I can report in on some progress. As noted earlier this is an odd kit. Meng, for reasons that must remain known only to the styrene gods, decided to build a P-51 Bandai kit. Supposedly you don't need glue - but at well over 100 parts this kit is hardly beginner. This is my first Meng kit and I'm not impressed. I have their 1/35 Renault FT-17 tank which looks very nice (tiny of course). I have heard that they picked a very odd way to do a King Tiger. And I know that they botched the top wing of their 1/32 Fokker DrI Triplane. (Unconfirmed word was that Meng was doing the plastic for Wingnut Wings. We do know WNW had a DRI ready for release when they folded their tent. One thing that made WNW special were their splendid instructions - almost research booklets. The instructions here are very spare and the top wing has a definite "bow" which they picked up immediately at the definitive WorldWarIAirplane site. Andy the very nice YouTube Hobby Headquarters channel built it - he didn't mention it, but the bow was there and it looks bad. Been told you can soak it in very hot water and straighten it. Hope so.)
And now I've got this one. Because of the very odd construction techniques you have to get used to assembling the kit like you'd do a complex Lego build. Things don't really fit as much as they "snap" into place. It looks like "no way this is going to work" but you move things a bit, and in the part goes. But not always perfectly. I've had to sand several attachment points. The instructions are very poor and give one no idea about build sequence. The problem is that in several major steps there is a required sequence - but you're going to have to figure it out yourself. (Tamiya always gives you a heads up.) Worse, there was a lot of flash and the sprue gates were far too large. So there was prep on basically every part. But, once the prep was done and the fiddling finished, things do go together. Some of the joins - like the wing roots are perfect. Others are decent but a little off. Because the pieces all go down seam lines, it was easy to fix some of the imprecise fits with a very thin run of acrylic putty - worked great for this light duty.

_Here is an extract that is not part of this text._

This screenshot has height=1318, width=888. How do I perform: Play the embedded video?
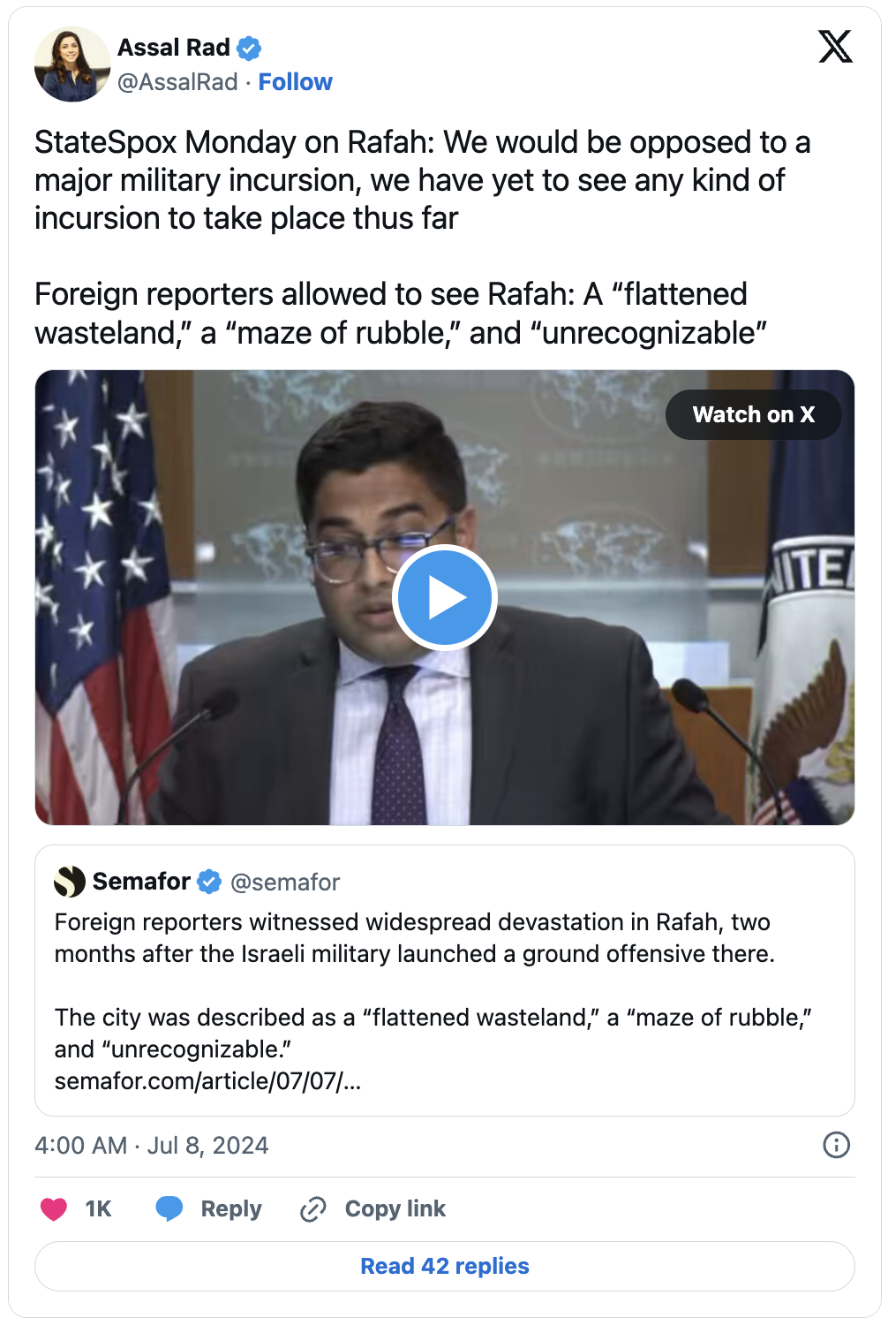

As also noted earlier Meng has given the modeler the job of eliminating panel lines on almost all of the wings to replicate the "laminar flow" technology used by North American. That did take some time. But almost all of the faults are now invisible thanks to my "go to" primer Duplicolor Hot Rod Black. Duplicolor makes a million paints and primers for auto work. This primer is a lacquer which means it melds into the surface perfectly. (This is a real live lacquer and I use a rattle can outside. It comes down very thin but dries fast. Paul Budzig recommends this stuff and he knows everything.) It is "sandable" and "fillable" which means that scratches will no longer exist and you can sand it with light grit and get the surface as gloss as you want. In my case, I don't want a super gloss black because service aircraft were never mirror shinny. In addition, North American didn't sand their wings for laminar flow - the plane was made of metal, not plastic, so the wings were puttied over and then spray painted silver. The fuselage was Natural Metal. Pretty soon I'll get out the Vallejo Metal Color Acrylics and paint it aluminum and silver. I've had good look with them in the past. In my house lacquer or lacquer/acrylic paints are out. But this will work. I think I'll give it a Blue Nose and use some Eagle Strike Decals for the famous 352 FG of 8th AF.

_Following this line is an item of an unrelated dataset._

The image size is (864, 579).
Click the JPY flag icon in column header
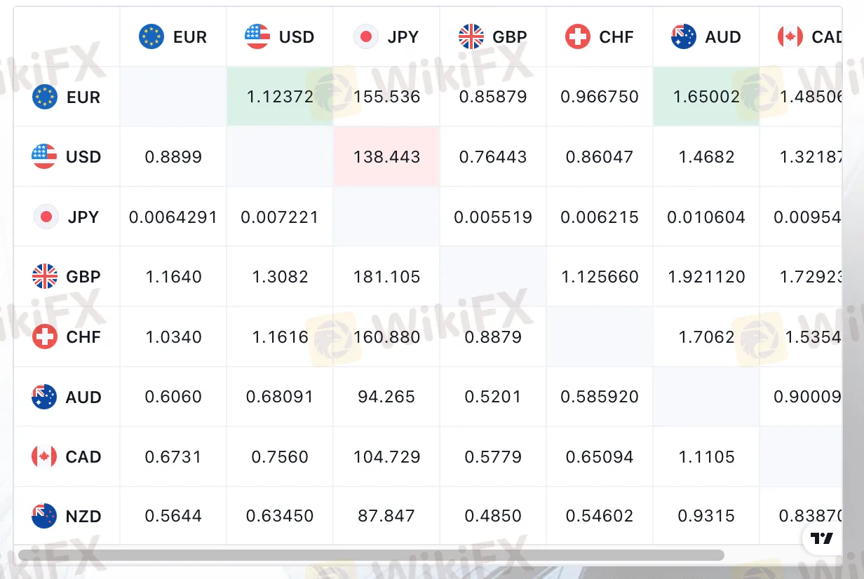pos(365,36)
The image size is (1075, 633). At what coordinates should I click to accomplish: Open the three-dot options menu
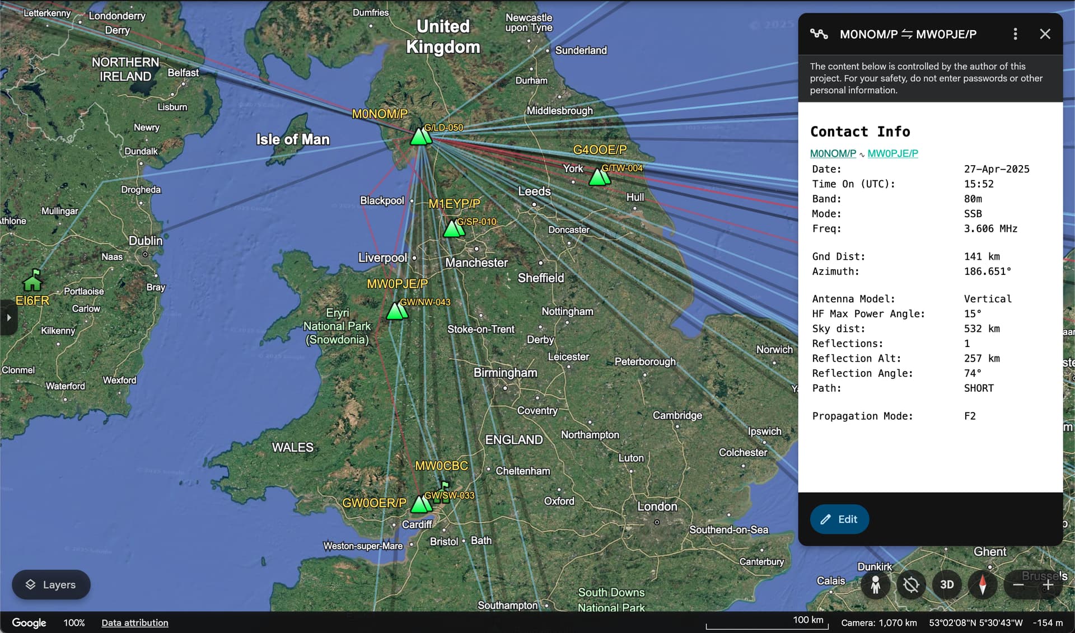click(x=1015, y=34)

First though I'm going to try out a couple of new techniques for canopy masking. I've never made a perfect canopy and there's a lot of glass on a P51D. I'm going to experiment with very thin strips of masking tape and some Bob Divley Liquid Masking Film which comes highly recommended. If I can get that done right, I don't think finishing the plane will be an ordeal. I've got until late December.